_THE PROBLEM_: Can you put every line of the listing below into a JSON list of strings, one string per line, leaving out the blank lines?
........
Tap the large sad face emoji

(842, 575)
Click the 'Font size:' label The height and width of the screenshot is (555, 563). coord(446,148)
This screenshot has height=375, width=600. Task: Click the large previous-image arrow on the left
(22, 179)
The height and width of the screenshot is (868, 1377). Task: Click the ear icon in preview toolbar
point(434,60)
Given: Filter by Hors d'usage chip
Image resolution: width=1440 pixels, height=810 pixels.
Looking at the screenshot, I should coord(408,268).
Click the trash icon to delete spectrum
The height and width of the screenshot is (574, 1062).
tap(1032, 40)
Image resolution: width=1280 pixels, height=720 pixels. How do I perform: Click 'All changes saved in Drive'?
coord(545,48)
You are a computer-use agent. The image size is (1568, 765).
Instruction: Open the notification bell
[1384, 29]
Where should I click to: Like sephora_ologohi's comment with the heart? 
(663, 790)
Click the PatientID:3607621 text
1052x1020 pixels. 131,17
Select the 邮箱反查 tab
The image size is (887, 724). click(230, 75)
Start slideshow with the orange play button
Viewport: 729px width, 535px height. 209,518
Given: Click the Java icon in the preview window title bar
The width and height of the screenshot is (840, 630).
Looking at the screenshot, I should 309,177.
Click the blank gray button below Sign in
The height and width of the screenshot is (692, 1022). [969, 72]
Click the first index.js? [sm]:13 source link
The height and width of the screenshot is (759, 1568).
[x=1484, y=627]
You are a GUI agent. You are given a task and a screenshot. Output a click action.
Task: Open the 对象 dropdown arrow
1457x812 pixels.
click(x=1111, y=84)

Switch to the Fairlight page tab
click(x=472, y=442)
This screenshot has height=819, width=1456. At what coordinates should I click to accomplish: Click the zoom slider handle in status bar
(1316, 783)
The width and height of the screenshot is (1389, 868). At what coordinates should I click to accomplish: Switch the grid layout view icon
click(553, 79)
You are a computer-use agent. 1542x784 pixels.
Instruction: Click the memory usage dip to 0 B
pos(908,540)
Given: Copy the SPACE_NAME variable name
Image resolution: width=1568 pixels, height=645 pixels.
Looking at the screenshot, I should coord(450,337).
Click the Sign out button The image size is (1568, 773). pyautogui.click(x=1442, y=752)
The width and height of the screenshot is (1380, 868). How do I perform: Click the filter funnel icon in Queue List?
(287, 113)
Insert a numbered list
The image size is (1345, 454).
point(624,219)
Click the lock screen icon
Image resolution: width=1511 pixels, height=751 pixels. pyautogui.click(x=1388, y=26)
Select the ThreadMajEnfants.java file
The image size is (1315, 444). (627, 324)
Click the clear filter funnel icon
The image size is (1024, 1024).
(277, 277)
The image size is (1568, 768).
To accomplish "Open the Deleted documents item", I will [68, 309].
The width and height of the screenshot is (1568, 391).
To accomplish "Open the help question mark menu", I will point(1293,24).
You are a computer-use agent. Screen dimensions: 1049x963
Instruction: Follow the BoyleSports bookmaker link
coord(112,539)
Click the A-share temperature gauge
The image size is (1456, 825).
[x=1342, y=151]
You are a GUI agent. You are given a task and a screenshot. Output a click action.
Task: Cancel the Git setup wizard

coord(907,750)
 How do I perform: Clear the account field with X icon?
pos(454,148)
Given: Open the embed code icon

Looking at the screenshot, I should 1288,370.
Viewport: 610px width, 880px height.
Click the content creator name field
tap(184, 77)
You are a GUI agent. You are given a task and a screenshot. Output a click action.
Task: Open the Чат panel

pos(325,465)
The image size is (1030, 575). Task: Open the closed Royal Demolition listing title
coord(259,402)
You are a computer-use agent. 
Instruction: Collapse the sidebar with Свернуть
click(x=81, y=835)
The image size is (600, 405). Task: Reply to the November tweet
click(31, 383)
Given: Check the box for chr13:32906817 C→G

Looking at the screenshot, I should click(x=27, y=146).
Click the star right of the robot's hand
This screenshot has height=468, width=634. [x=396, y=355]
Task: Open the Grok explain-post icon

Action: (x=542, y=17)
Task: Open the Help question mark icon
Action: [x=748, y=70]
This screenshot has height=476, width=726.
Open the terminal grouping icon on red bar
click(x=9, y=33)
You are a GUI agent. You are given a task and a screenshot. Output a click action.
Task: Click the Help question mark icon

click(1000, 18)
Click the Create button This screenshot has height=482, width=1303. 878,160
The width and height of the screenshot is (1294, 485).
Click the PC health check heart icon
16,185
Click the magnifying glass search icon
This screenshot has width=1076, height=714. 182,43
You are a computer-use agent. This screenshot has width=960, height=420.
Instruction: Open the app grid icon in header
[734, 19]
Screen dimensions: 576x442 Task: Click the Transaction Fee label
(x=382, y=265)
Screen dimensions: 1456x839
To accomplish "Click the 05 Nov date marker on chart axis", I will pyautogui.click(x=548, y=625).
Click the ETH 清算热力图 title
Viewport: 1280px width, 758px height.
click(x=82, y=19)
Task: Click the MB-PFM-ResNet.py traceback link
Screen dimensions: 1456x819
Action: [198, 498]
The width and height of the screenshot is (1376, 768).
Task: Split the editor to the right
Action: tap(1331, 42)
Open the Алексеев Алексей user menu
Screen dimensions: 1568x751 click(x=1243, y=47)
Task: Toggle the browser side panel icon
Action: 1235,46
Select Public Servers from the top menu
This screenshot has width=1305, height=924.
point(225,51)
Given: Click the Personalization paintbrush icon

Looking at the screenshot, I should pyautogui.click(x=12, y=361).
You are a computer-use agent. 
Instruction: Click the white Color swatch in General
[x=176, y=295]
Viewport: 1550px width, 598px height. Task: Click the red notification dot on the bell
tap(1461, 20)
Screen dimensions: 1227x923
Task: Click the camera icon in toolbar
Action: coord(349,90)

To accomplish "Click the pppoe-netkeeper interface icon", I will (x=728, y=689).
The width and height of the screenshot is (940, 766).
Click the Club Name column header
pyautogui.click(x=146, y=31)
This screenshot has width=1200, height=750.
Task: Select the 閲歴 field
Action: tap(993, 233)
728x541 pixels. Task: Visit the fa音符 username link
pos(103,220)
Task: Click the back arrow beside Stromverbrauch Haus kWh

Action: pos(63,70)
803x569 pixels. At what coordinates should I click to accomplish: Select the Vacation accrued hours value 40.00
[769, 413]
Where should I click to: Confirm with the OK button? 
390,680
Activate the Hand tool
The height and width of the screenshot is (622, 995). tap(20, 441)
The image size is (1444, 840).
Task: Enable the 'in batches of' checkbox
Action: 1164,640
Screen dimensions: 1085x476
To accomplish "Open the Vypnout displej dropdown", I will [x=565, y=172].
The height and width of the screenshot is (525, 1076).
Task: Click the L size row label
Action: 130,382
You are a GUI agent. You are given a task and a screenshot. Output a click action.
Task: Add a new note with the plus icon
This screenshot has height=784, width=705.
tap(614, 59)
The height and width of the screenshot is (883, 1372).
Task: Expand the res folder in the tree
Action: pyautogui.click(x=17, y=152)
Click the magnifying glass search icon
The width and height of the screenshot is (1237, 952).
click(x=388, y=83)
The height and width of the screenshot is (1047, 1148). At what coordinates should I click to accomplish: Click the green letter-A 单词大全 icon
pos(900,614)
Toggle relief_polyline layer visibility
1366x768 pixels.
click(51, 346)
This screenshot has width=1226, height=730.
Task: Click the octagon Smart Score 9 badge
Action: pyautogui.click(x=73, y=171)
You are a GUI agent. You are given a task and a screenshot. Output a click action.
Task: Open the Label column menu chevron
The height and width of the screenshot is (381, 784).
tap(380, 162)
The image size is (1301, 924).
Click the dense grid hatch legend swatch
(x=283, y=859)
........
_FINISHED ANSWER_:
[
  "Tap the large sad face emoji",
  "(842, 575)",
  "Click the 'Font size:' label The height and width of the screenshot is (555, 563). coord(446,148)",
  "This screenshot has height=375, width=600. Task: Click the large previous-image arrow on the left",
  "(22, 179)",
  "The height and width of the screenshot is (868, 1377). Task: Click the ear icon in preview toolbar",
  "point(434,60)",
  "Given: Filter by Hors d'usage chip",
  "Image resolution: width=1440 pixels, height=810 pixels.",
  "Looking at the screenshot, I should coord(408,268).",
  "Click the trash icon to delete spectrum",
  "The height and width of the screenshot is (574, 1062).",
  "tap(1032, 40)",
  "Image resolution: width=1280 pixels, height=720 pixels. How do I perform: Click 'All changes saved in Drive'?",
  "coord(545,48)",
  "You are a computer-use agent. The image size is (1568, 765).",
  "Instruction: Open the notification bell",
  "[1384, 29]",
  "Where should I click to: Like sephora_ologohi's comment with the heart? ",
  "(663, 790)",
  "Click the PatientID:3607621 text",
  "1052x1020 pixels. 131,17",
  "Select the 邮箱反查 tab",
  "The image size is (887, 724). click(230, 75)",
  "Start slideshow with the orange play button",
  "Viewport: 729px width, 535px height. 209,518",
  "Given: Click the Java icon in the preview window title bar",
  "The width and height of the screenshot is (840, 630).",
  "Looking at the screenshot, I should 309,177.",
  "Click the blank gray button below Sign in",
  "The height and width of the screenshot is (692, 1022). [969, 72]",
  "Click the first index.js? [sm]:13 source link",
  "The height and width of the screenshot is (759, 1568).",
  "[x=1484, y=627]",
  "You are a GUI agent. You are given a task and a screenshot. Output a click action.",
  "Task: Open the 对象 dropdown arrow",
  "1457x812 pixels.",
  "click(x=1111, y=84)",
  "Switch to the Fairlight page tab",
  "click(x=472, y=442)",
  "This screenshot has height=819, width=1456. At what coordinates should I click to accomplish: Click the zoom slider handle in status bar",
  "(1316, 783)",
  "The width and height of the screenshot is (1389, 868). At what coordinates should I click to accomplish: Switch the grid layout view icon",
  "click(553, 79)",
  "You are a computer-use agent. 1542x784 pixels.",
  "Instruction: Click the memory usage dip to 0 B",
  "pos(908,540)",
  "Given: Copy the SPACE_NAME variable name",
  "Image resolution: width=1568 pixels, height=645 pixels.",
  "Looking at the screenshot, I should coord(450,337).",
  "Click the Sign out button The image size is (1568, 773). pyautogui.click(x=1442, y=752)",
  "The width and height of the screenshot is (1380, 868). How do I perform: Click the filter funnel icon in Queue List?",
  "(287, 113)",
  "Insert a numbered list",
  "The image size is (1345, 454).",
  "point(624,219)",
  "Click the lock screen icon",
  "Image resolution: width=1511 pixels, height=751 pixels. pyautogui.click(x=1388, y=26)",
  "Select the ThreadMajEnfants.java file",
  "The image size is (1315, 444). (627, 324)",
  "Click the clear filter funnel icon",
  "The image size is (1024, 1024).",
  "(277, 277)",
  "The image size is (1568, 768).",
  "To accomplish \"Open the Deleted documents item\", I will [68, 309].",
  "The width and height of the screenshot is (1568, 391).",
  "To accomplish \"Open the help question mark menu\", I will point(1293,24).",
  "You are a computer-use agent. Screen dimensions: 1049x963",
  "Instruction: Follow the BoyleSports bookmaker link",
  "coord(112,539)",
  "Click the A-share temperature gauge",
  "The image size is (1456, 825).",
  "[x=1342, y=151]",
  "You are a GUI agent. You are given a task and a screenshot. Output a click action.",
  "Task: Cancel the Git setup wizard",
  "coord(907,750)",
  " How do I perform: Clear the account field with X icon?",
  "pos(454,148)",
  "Given: Open the embed code icon",
  "Looking at the screenshot, I should 1288,370.",
  "Viewport: 610px width, 880px height.",
  "Click the content creator name field",
  "tap(184, 77)",
  "You are a GUI agent. You are given a task and a screenshot. Output a click action.",
  "Task: Open the Чат panel",
  "pos(325,465)",
  "The image size is (1030, 575). Task: Open the closed Royal Demolition listing title",
  "coord(259,402)",
  "You are a computer-use agent. ",
  "Instruction: Collapse the sidebar with Свернуть",
  "click(x=81, y=835)",
  "The image size is (600, 405). Task: Reply to the November tweet",
  "click(31, 383)",
  "Given: Check the box for chr13:32906817 C→G",
  "Looking at the screenshot, I should click(x=27, y=146).",
  "Click the star right of the robot's hand",
  "This screenshot has height=468, width=634. [x=396, y=355]",
  "Task: Open the Grok explain-post icon",
  "Action: (x=542, y=17)",
  "Task: Open the Help question mark icon",
  "Action: [x=748, y=70]",
  "This screenshot has height=476, width=726.",
  "Open the terminal grouping icon on red bar",
  "click(x=9, y=33)",
  "You are a GUI agent. You are given a task and a screenshot. Output a click action.",
  "Task: Click the Help question mark icon",
  "click(1000, 18)",
  "Click the Create button This screenshot has height=482, width=1303. 878,160",
  "The width and height of the screenshot is (1294, 485).",
  "Click the PC health check heart icon",
  "16,185",
  "Click the magnifying glass search icon",
  "This screenshot has width=1076, height=714. 182,43",
  "You are a computer-use agent. This screenshot has width=960, height=420.",
  "Instruction: Open the app grid icon in header",
  "[734, 19]",
  "Screen dimensions: 576x442 Task: Click the Transaction Fee label",
  "(x=382, y=265)",
  "Screen dimensions: 1456x839",
  "To accomplish \"Click the 05 Nov date marker on chart axis\", I will pyautogui.click(x=548, y=625).",
  "Click the ETH 清算热力图 title",
  "Viewport: 1280px width, 758px height.",
  "click(x=82, y=19)",
  "Task: Click the MB-PFM-ResNet.py traceback link",
  "Screen dimensions: 1456x819",
  "Action: [198, 498]",
  "The width and height of the screenshot is (1376, 768).",
  "Task: Split the editor to the right",
  "Action: tap(1331, 42)",
  "Open the Алексеев Алексей user menu",
  "Screen dimensions: 1568x751 click(x=1243, y=47)",
  "Task: Toggle the browser side panel icon",
  "Action: 1235,46",
  "Select Public Servers from the top menu",
  "This screenshot has width=1305, height=924.",
  "point(225,51)",
  "Given: Click the Personalization paintbrush icon",
  "Looking at the screenshot, I should pyautogui.click(x=12, y=361).",
  "You are a computer-use agent. ",
  "Instruction: Click the white Color swatch in General",
  "[x=176, y=295]",
  "Viewport: 1550px width, 598px height. Task: Click the red notification dot on the bell",
  "tap(1461, 20)",
  "Screen dimensions: 1227x923",
  "Task: Click the camera icon in toolbar",
  "Action: coord(349,90)",
  "To accomplish \"Click the pppoe-netkeeper interface icon\", I will (x=728, y=689).",
  "The width and height of the screenshot is (940, 766).",
  "Click the Club Name column header",
  "pyautogui.click(x=146, y=31)",
  "This screenshot has width=1200, height=750.",
  "Task: Select the 閲歴 field",
  "Action: tap(993, 233)",
  "728x541 pixels. Task: Visit the fa音符 username link",
  "pos(103,220)",
  "Task: Click the back arrow beside Stromverbrauch Haus kWh",
  "Action: pos(63,70)",
  "803x569 pixels. At what coordinates should I click to accomplish: Select the Vacation accrued hours value 40.00",
  "[769, 413]",
  "Where should I click to: Confirm with the OK button? ",
  "390,680",
  "Activate the Hand tool",
  "The height and width of the screenshot is (622, 995). tap(20, 441)",
  "The image size is (1444, 840).",
  "Task: Enable the 'in batches of' checkbox",
  "Action: 1164,640",
  "Screen dimensions: 1085x476",
  "To accomplish \"Open the Vypnout displej dropdown\", I will [x=565, y=172].",
  "The height and width of the screenshot is (525, 1076).",
  "Task: Click the L size row label",
  "Action: 130,382",
  "You are a GUI agent. You are given a task and a screenshot. Output a click action.",
  "Task: Add a new note with the plus icon",
  "This screenshot has height=784, width=705.",
  "tap(614, 59)",
  "The height and width of the screenshot is (883, 1372).",
  "Task: Expand the res folder in the tree",
  "Action: pyautogui.click(x=17, y=152)",
  "Click the magnifying glass search icon",
  "The width and height of the screenshot is (1237, 952).",
  "click(x=388, y=83)",
  "The height and width of the screenshot is (1047, 1148). At what coordinates should I click to accomplish: Click the green letter-A 单词大全 icon",
  "pos(900,614)",
  "Toggle relief_polyline layer visibility",
  "1366x768 pixels.",
  "click(51, 346)",
  "This screenshot has width=1226, height=730.",
  "Task: Click the octagon Smart Score 9 badge",
  "Action: pyautogui.click(x=73, y=171)",
  "You are a GUI agent. You are given a task and a screenshot. Output a click action.",
  "Task: Open the Label column menu chevron",
  "The height and width of the screenshot is (381, 784).",
  "tap(380, 162)",
  "The image size is (1301, 924).",
  "Click the dense grid hatch legend swatch",
  "(x=283, y=859)"
]